Locate each line in the rows below that contains the word "coordinates", treating uppercase and lowercase as different, and copy those lines out.

__LISTING__
####

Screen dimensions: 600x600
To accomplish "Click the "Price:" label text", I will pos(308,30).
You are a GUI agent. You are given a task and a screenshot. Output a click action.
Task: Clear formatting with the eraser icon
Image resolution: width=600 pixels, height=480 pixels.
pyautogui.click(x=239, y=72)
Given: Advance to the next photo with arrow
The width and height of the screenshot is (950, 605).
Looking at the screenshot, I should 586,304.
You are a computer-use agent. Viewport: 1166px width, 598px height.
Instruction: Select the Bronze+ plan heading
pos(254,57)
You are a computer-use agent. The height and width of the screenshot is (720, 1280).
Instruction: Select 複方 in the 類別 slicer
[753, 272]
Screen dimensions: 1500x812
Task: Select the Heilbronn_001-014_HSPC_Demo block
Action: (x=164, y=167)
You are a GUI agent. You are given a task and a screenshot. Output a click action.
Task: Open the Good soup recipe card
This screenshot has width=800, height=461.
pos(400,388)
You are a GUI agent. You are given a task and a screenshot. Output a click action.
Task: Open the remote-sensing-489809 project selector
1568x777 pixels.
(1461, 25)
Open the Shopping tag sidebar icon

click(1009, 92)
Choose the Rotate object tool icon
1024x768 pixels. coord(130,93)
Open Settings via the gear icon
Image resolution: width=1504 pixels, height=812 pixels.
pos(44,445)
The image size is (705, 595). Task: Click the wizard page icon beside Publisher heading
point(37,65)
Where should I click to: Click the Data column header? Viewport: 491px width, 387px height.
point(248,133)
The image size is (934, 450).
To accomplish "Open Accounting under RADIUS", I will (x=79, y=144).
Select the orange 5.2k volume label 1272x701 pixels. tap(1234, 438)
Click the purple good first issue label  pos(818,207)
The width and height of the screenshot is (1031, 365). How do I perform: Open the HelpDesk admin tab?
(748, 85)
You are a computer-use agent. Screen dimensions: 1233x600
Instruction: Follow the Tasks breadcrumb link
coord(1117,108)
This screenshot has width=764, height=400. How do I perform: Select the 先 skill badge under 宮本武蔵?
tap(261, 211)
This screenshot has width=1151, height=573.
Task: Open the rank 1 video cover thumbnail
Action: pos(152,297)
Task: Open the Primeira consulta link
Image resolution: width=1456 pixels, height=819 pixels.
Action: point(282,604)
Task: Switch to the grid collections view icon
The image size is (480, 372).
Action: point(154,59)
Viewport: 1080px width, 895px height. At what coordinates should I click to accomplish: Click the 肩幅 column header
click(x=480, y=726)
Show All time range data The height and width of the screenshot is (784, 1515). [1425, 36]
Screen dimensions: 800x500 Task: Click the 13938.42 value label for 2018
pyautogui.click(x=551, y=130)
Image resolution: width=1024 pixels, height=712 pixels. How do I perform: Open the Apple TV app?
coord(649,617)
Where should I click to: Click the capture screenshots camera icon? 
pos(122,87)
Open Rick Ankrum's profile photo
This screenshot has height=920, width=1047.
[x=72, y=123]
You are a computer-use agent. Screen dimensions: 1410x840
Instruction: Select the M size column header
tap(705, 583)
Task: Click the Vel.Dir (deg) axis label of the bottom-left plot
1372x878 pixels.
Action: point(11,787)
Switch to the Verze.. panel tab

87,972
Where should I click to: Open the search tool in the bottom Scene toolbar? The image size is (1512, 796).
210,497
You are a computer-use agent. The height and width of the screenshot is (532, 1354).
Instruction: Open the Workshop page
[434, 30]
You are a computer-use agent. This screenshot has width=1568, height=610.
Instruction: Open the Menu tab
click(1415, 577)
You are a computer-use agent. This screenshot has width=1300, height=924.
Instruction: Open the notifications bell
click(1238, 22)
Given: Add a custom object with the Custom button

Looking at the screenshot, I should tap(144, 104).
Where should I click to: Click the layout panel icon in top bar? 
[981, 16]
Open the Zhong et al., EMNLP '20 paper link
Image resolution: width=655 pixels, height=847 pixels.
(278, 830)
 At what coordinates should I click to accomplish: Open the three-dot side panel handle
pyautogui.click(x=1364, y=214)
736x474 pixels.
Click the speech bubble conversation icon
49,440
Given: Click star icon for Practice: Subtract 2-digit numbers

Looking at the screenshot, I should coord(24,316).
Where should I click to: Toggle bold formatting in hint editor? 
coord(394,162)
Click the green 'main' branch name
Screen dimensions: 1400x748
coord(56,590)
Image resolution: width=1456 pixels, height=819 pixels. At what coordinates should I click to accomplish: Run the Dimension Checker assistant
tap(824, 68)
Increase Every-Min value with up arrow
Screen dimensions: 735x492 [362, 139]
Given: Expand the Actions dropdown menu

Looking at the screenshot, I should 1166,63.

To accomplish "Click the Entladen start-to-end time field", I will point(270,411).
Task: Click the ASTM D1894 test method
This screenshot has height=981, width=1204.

####

__SOLVED EXERCISE__
Viewport: 1080px width, 895px height. At what coordinates should I click to accomplish: Click the 肩幅 column header
 At what coordinates should I click to accomplish: Open the three-dot side panel handle
Image resolution: width=1456 pixels, height=819 pixels. At what coordinates should I click to accomplish: Run the Dimension Checker assistant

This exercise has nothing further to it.